The number of patients readmitted to NHS Grampian hospitals within two days of an being discharged early due to staff and bed shortages is three times the national average.
An NHS audit revealed that the proportion of patients returning because they still needed care in high dependency units was more than 6% in its specialist wards.
Early discharge is defined as a transfer “that is not in the best interest of a patient but necessary due to pressure on beds or staffing”.
Around 1,500 patients who left high-dependency units in Grampian in 2016 returned within 48 hours .
Across Scotland the rate for early discharge was just 2%.
North-east MSP Mike Rumbles said action must be taken on the lack of beds.
He said: “Seriously ill patients being discharged early sets alarm bells ringing.
“This report highlights the pressure on our hardworking NHS staff to find beds is greater than ever before.
“The numbers make it quite clear that NHS Grampian is under even more pressure than other health boards across Scotland.

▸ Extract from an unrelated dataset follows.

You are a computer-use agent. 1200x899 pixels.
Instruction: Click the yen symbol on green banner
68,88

“It’s essential the Scottish Government changes its tune toward the North East and provides the resources and support NHS Grampian needs to ensure that every patient gets the care they require.”
An NHS Grampian spokeswoman said: “It’s important to realise quality indicators are not minimum standards and, as the report notes, many of them are aspirational.

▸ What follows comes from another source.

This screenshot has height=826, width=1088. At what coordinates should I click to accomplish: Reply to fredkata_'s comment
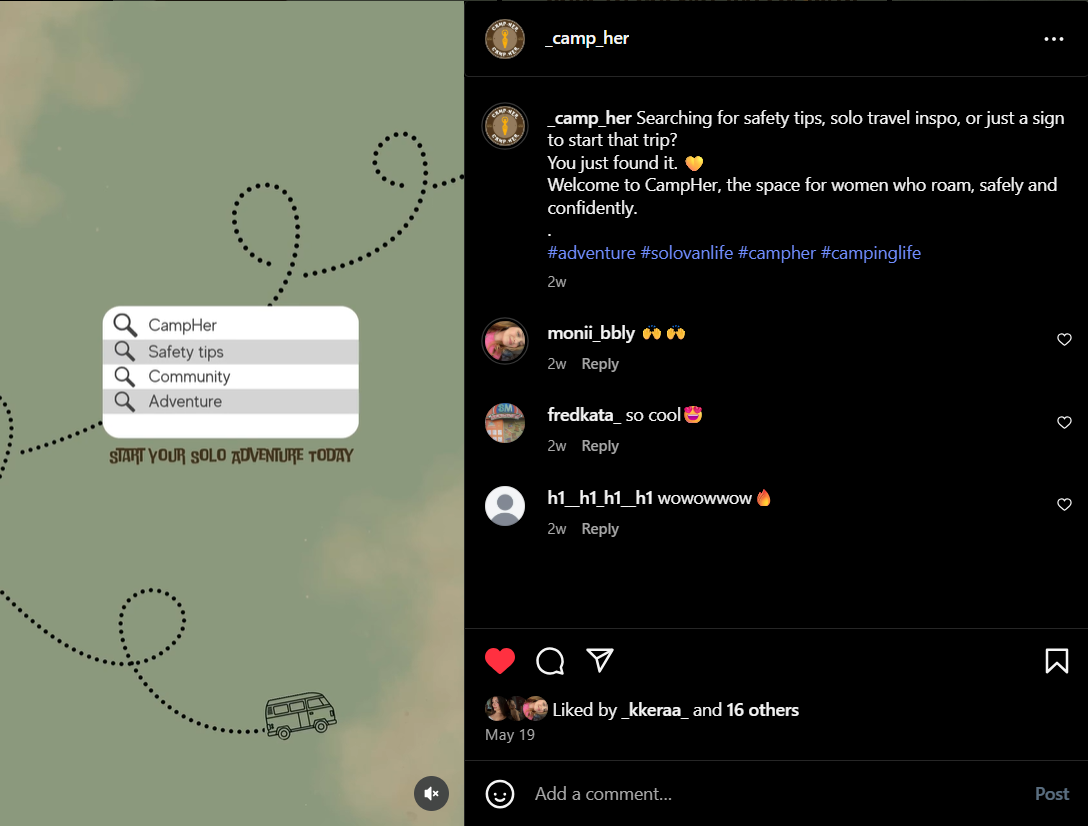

“That being said they are indicators we aspire to meet.”
She suggested that the inclusion of obstetric wards for the first time may have skewed the statistics by including routine readmissions for bleeds in cases such as pre-eclampsia.
“We have developed a new surgical high dependency unit (HDU) model which will co-ordinate and improve standards of care within surgical HDUs,” she added.
“The move to a new amalgamated HDU facility this year will allow a more co-ordinated approach to data collection ensuring greater accuracy and a reflection of what is actually happening.”
NHS Grampian also had the high number of quality indicators marked as “does not comply” by auditors for its HDUs, with three red marks out of eight.
These were for twice-daily consultant-led ward rounds, rehabilitation needs being assessed in critical care and regular clinical governance meetings on deaths and other adverse events – which NHS Grampian was the only health board in Scotland to fail to hold.